■ YOUR GOAL:
Quote the records word for word, starting at the line that contains "You are a GUI" and ending at the end of the records, and leave the pictures out of your answer.

■ MATERIAL PROVIDED:
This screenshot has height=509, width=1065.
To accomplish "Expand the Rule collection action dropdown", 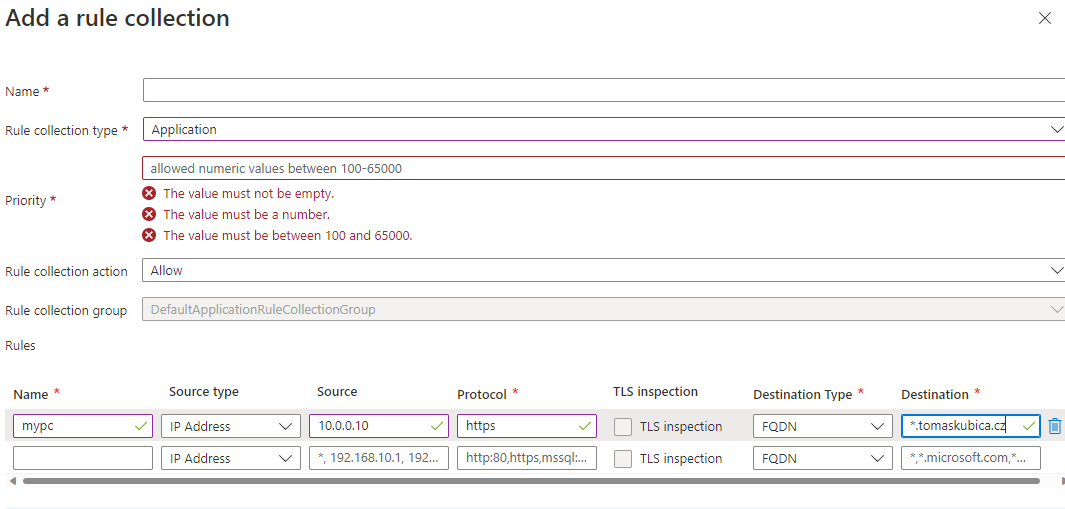I will tap(604, 270).
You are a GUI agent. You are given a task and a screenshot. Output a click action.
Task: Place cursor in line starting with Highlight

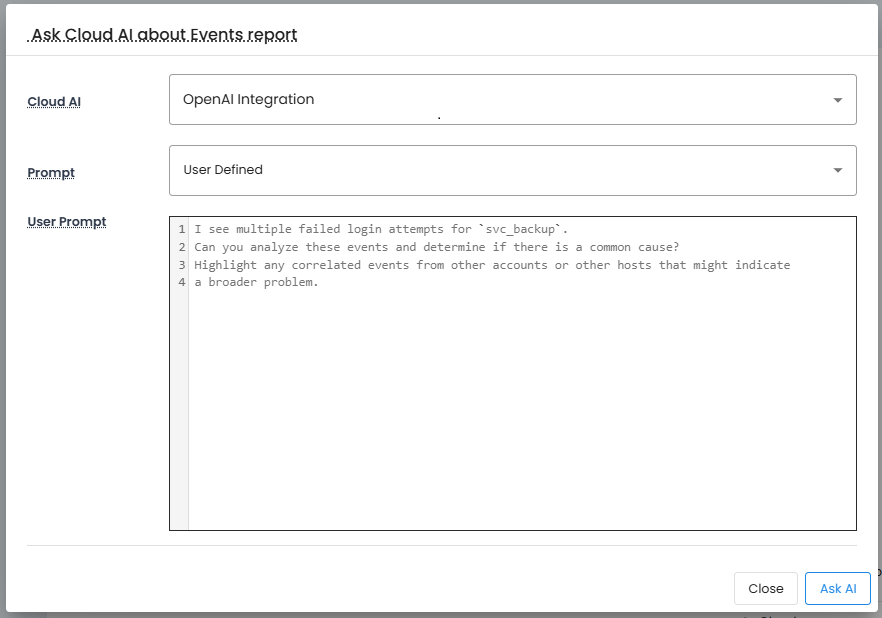(490, 265)
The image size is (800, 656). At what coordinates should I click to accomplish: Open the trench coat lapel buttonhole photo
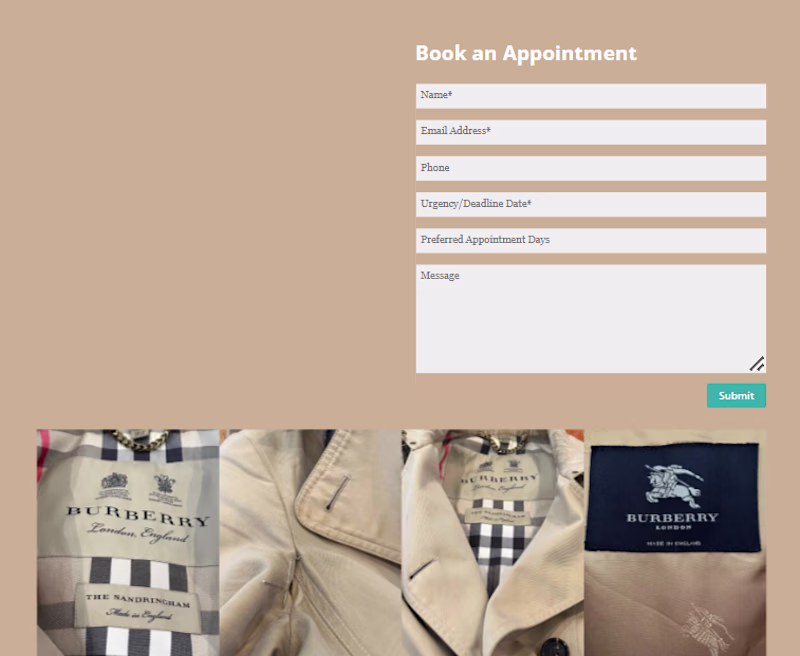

■ RESULT BELOW:
You are a GUI agent. You are given a task and a screenshot. Output a click action.
Task: Place cursor in line starting with Highlight

(490, 265)
The image size is (800, 656). At what coordinates should I click to accomplish: Open the trench coat lapel buttonhole photo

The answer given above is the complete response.